Je l'avais presque oubliée mais notre ramdam l'avait réveillé. La petite dame de la boîte aux lettres. Agacée par ce vacarme inhabituel elle usa alors de sa voix éraillée. "Bon vous allez baisser d'un ton et foutre le camp d'ici... merde alors... je dors moi!". Pas préparés à cet imprévu les deux cowboys commirent l'erreur à ne pas faire. Ils m'abandonnèrent du regard. Leur besoin d'identifier cette voix inconnue m'offrait une superbe occasion de prendre la fuite. Je m’empressai alors de bondir sur le moustachu afin de le déstabiliser. En même temps, j’assénai un violent coup de hache en direction de l’épaule droite du jeune et ainsi le neutralisai. Le cri déchiré qui sortit de son crache-conneries valida la qualité ma prise.
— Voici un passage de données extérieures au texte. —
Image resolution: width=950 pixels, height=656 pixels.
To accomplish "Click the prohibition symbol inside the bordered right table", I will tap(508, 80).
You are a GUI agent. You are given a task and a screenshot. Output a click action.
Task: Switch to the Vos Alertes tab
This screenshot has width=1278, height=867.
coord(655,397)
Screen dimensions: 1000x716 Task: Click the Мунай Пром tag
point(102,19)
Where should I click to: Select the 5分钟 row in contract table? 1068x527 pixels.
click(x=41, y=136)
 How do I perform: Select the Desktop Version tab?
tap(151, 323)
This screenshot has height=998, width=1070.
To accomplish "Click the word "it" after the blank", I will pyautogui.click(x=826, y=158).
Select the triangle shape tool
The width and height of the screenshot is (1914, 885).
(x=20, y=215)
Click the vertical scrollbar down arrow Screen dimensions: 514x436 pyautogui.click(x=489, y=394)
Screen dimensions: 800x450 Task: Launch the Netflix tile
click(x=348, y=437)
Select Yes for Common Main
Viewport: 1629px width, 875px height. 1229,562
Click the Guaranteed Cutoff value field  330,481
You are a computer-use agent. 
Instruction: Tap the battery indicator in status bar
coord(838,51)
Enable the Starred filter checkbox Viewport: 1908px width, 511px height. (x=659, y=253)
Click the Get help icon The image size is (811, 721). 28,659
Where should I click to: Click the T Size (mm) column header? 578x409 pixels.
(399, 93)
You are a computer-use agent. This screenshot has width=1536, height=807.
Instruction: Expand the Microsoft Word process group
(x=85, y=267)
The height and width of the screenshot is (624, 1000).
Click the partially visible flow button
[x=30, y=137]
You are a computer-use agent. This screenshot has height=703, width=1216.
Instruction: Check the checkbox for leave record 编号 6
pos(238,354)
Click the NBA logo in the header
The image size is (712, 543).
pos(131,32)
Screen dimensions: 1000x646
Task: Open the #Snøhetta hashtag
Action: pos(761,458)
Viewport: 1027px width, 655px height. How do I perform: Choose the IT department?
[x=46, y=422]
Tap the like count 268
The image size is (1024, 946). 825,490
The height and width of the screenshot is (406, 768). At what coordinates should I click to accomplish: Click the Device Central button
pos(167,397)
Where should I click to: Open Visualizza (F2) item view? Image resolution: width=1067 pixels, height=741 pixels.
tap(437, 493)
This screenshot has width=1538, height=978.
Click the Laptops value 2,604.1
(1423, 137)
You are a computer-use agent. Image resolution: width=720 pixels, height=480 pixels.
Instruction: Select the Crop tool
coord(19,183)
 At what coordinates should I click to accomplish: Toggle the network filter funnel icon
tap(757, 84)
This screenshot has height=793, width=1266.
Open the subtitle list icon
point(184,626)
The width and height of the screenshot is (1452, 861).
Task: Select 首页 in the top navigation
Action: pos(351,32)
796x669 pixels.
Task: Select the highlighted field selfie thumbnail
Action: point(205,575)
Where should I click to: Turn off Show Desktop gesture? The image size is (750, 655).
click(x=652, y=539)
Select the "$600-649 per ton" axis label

Son arme de service tomba et son sang me gicla à la gueule. Je tirai Carol-Anne vers moi et démarrai une folle course. Il me fallait courir, encore courir toujours courir... Descendre les escaliers comme un dératé pour espérer leur échapper. Je n'aurais pas du croire le Ministère A.M.E.R lorsqu'il m'avait dit alors que je n'étais qu'un jeune ado crédule de courir plus vite que les balles. Ce n'est pas possible. Aussi quand la détonation résonna dans la cage d'escalier je n'eus pas besoin de me retourner pour savoir qui était la cible. Je projetai Carol-Anne en avant pour la protéger du danger qui s'approchait à la vitesse de 300 mètres par seconde. La balle chercha à se loger au coeur de ma cuisse gauche mais elle n'arriva qu'à l'effleurer déchirant au passage mon jean. Fort heureusement le moustachu n'avait pas la précision de tir de son Ranger du Texas préféré. Je morflai au contact désagréable du métal contre ma peau et me ramassai dans le décor. Sur le dos je dévalai une partie de l'escalier avant de pouvoir, au prix d'un effort de survie, me remettre sur mes quilles. Arrivé au rez-de-chaussée je portai Carol-Anne à mes bras et quittai cet immeuble de malheur. J'entendis sans y obéir l'ordre de m'arrêter émanant du moustachu dont l'embonpoint se faisait cruellement ressentir dans l'épreuve de la poursuite.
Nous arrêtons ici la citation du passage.